Beavon and Wright both struck in the first half and the Lilywhites never really looked back.
It gave Simon Grayson a platform to build on when he took the job 48 hours later, Dreyer staying on as part of the coaching staff.
Dreyer – nicknamed ‘Tumble’ – was determined to make the most of his short time in charge and that he certainly did.
He made seven changes to the side, tweaked tactics and lifted the gloom which had descended in the closing weeks of Westley’s reign.
The players were in the mood to reverse the recent trend and were 2-0 ahead by the 31st minute.
John Welsh’s pass found Beavon who ran the ball into the path of Jack King on the edge of the box. When King failed to control properly, Beavon was able to take the ball back off him and drilled a right-foot shot into the bottom corner.
The lead was doubled just past the half-hour mark, Nicky Wroe’s free-kick into the box met by King who saw a header blocked.
It was Wright who reacted quickest, the Australian centre-half forcing the ball over the line from close range.
The second half saw the visitors have more of the ball but there was little to trouble Lilywhites keeper Declan Rudd who was making his home debut.
Speaking after the game, Dreyer said: “It’s been a traumatic week and it’s just the tonic we need. We looked threatening, we kept the ball and looked composed in possession.

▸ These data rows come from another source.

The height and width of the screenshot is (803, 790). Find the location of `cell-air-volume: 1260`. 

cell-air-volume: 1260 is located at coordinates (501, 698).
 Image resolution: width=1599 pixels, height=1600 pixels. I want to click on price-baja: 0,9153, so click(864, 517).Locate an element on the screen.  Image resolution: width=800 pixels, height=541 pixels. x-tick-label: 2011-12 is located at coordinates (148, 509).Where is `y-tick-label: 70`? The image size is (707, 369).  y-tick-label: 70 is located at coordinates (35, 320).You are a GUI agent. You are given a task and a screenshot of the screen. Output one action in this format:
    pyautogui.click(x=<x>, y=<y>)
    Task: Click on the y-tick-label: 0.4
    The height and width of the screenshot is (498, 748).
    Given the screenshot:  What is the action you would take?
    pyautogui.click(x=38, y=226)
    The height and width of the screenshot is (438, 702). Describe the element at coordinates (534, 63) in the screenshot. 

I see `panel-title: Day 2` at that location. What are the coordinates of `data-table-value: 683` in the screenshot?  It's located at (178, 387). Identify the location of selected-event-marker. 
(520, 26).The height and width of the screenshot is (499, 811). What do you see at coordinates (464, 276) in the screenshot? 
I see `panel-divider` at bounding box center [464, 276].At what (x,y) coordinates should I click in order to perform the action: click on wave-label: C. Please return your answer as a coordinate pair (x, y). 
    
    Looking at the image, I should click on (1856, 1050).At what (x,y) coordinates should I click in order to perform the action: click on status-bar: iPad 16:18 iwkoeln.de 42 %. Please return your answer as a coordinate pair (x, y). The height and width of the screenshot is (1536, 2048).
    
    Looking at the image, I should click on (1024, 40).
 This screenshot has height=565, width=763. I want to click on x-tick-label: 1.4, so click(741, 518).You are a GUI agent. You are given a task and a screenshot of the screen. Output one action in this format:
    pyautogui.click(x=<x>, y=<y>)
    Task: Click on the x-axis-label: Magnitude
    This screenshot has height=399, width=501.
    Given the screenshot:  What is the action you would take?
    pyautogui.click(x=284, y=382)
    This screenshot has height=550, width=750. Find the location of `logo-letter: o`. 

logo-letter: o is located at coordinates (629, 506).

“I thought we were justified winners. The fans gave me a lovely reception, I’d asked them during the week to give us some noise and they did exactly that.
“It was a terrific atmosphere and it’s a two-way thing, the players feed off that but the fans need something to cheer about too.
“The fans soon saw what our intentions were and they responded with a lot of noise which we especially needed in the last 15 minutes when the lads were getting tired.
“I think the crowd got us over the line and that was credit to them.”
The afternoon was a tough one for Cherries manager Eddie Howe.
It was only the visitors’ second defeat in 22 matches and they were very much off key on the day.
Howe said: “We were second best, which is really difficult for me to say because it hasn’t happened yet.
“We were slow out the traps, we conceded two poor goals, and we never really had any concerted pressure on their goal. We have had a lot of travelling and we’ve got some tired bodies. It was a really poor pitch again but we didn’t react very well to it.”
An interested spectator in the crowd was Glynn Snodin, assistant to manager-in-waiting Grayson.